(※画像はイメージです/PIXTA)

相続税対策でもっともメジャーな方法として広く行われてきた「暦年贈与」(贈与税の基礎控除)ですが、政府・与党から「相続税と贈与税の一体化」の方向性が示され、将来的に廃止または縮小されるといううわさがあります。そこで有効な方法として注目を集めているのが「相続時精算課税制度」ですが、はたしてどのような制度で、どんなメリットがあるのでしょうか。問題点や、今後の税制改正の方向性も含め、解説します。

相続時精算課税制度のしくみとメリットとは?

まず、相続時精算課税制度がどのようなものか、どんなメリットがあるといわれているのか、お伝えします。

 

相続時精算課税制度は、2,500万円までの生前贈与について、相続のときまで課税を猶予し、かつ、それを超えた額についても贈与税・相続税の額が軽減されるというものです。

 

贈与のときに贈与税はかかりませんが、相続の時点で相続税が課税されます。

 

相続時精算課税制度は、暦年贈与とどちらかを選択しなければならず、併用することができません。

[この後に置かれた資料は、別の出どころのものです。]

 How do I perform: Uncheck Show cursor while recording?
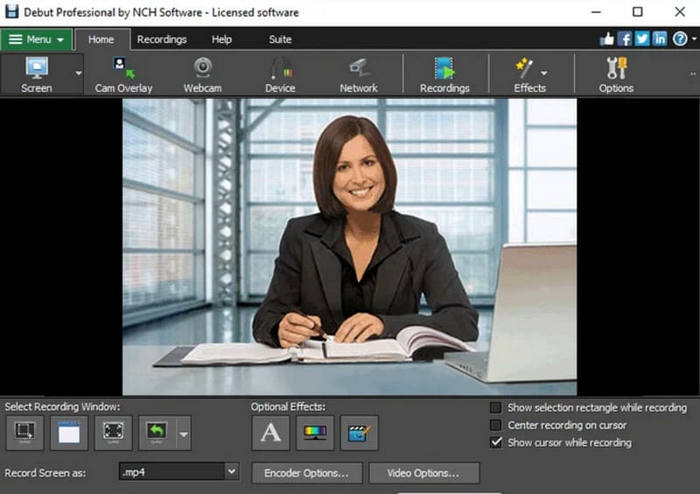coord(496,442)
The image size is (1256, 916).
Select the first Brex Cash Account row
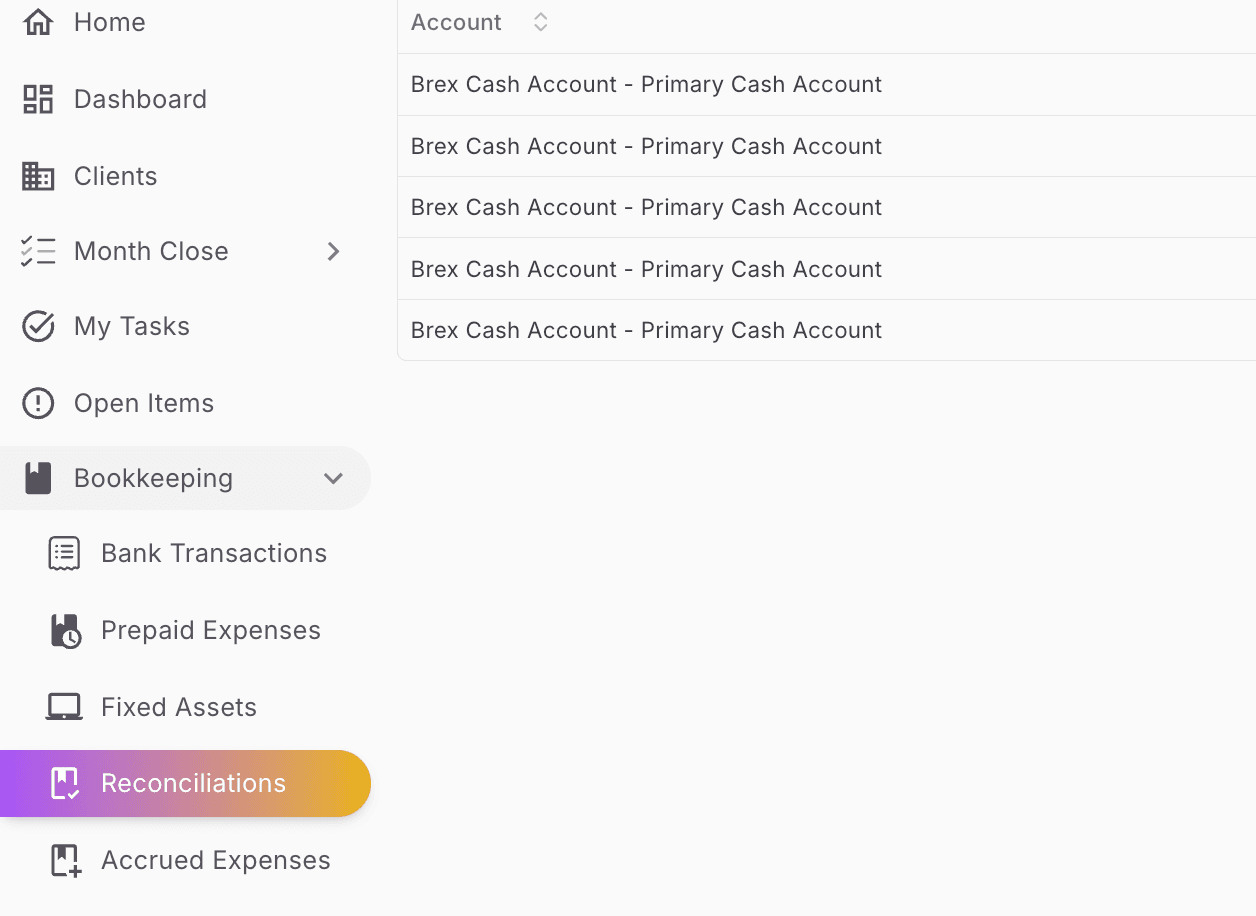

すなわち、相続時精算課税制度を活用すると、その時点で暦年贈与が使えなくなるということです。

 

相続時精算課税制度を活用するメリットは以下の3つです。

 

1.「2,500万円以下」について相続税評価額が相続時ではなく贈与時の評価額となる(【図表】参照)

2.「2,500万円超」については贈与税の税率が20%になり、かつ、その額が相続時に相続税額から控除される(【図表】参照)

3.相続税の税率が贈与税より低い

 

国税庁HP「タックスアンサーNo.4103相続時精算課税の選択」をもとに作成
【図表】相続時精算課税制度のしくみ 国税庁HP「タックスアンサーNo.4103相続時精算課税の選択」をもとに作成

 

これは、贈与する資産が将来値上がりすることを前提とするものです。

 

活用例としては、以下のようなケースが考えられます。

 

・経営者が2,500万円分の自社株式を後継者(法定相続人)に生前贈与し、相続時に評価額が5,000万円になった

・2,500万円相当の不動産を子に生前贈与し、相続時に評価額が5,000万円になった

相続時精算課税制度は意外と使えない!

以上のしくみからすれば、相続時精算課税制度がもっとも有効なのは、将来値上がりすることが確実に見込まれるか、あるいはその可能性が高い資産について相続税対策をするケースです。

 

現金や小切手など、評価額がいっさい変動しないものについては効果がありません。

 

たとえば、「現金2,500万円」を贈与して相続時精算課税制度を選択した場合、贈与税は課税されませんが、結局は相続時に相続税が課税されるので、結果は変わりません。

 

また、将来値下がりする可能性がある資産については逆効果です。なぜなら、相続時に相続税が課税される際に、評価額が値下がり前の高い額になってしまうからです。

 

さらに、「小規模宅地等の特例」も使えません。この特例は「居住している家の敷地」や「事業に使っている建物の敷地」、「他人に賃貸している建物の敷地」について一定面積まで相続税の負担を50%~20%まで抑えることができるものです。

 

したがって、土地についても、相続時精算課税制度が機能するケースは限られます。

 

このことからすれば、相続時精算課税制度は汎用性が高いとはいえません。

 

それどころか、将来確実に値上がりが見込める資産など限られており、逆効果になるリスクさえあるものです。